U.S. Air Force Colonel Michael Valle, who arrived in Puerto Rico on Friday to help with recovery efforts, agreed.
“To me, this is a lot worse, because you can’t drive in from other states. Everything must come by boat or by air,” Valle said.
Adding to the worries, a Puerto Rico dam damaged by heavy rains was in danger of failing on Sunday, posing a risk to communities along the rain-swollen Guajataca River. If the dam fails, the flooding would be life-threatening, the National Weather Service warned. “Stay away or be swept away,” it said.
At least 10 people have died so far in Puerto Rico, where the humanitarian crisis is growing.

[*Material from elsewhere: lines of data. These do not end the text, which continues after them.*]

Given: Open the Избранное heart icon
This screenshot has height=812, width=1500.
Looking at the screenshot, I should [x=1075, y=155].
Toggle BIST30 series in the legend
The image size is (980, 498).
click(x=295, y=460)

The Federal Emergency Management Agency has been posting images on Twitter of U.S. responders on the ground in Puerto Rico, including the U.S. Coast Guard and FEMA search-and-rescue teams.
But patience is starting to fray with the speed of the aid response.
“We need a massive military response,” surgeon Gonzalez Cancel said.
Waiting for news about his father-in-law, Rivera, the Georgia resident and a 49-year-old Iraq War veteran, said the U.S. military could only do so much. He forecast the island would take months to get back on its feet.
“You need God pretty much to fix every light bulb,” he said.
Dr. Juan Carlos Sotomonte, the medical director of the Centro Medico’s cardiovascular unit, said intervention – divine or otherwise – is needed fast.
“If this is not taken care of, people are going to start dying,” he said.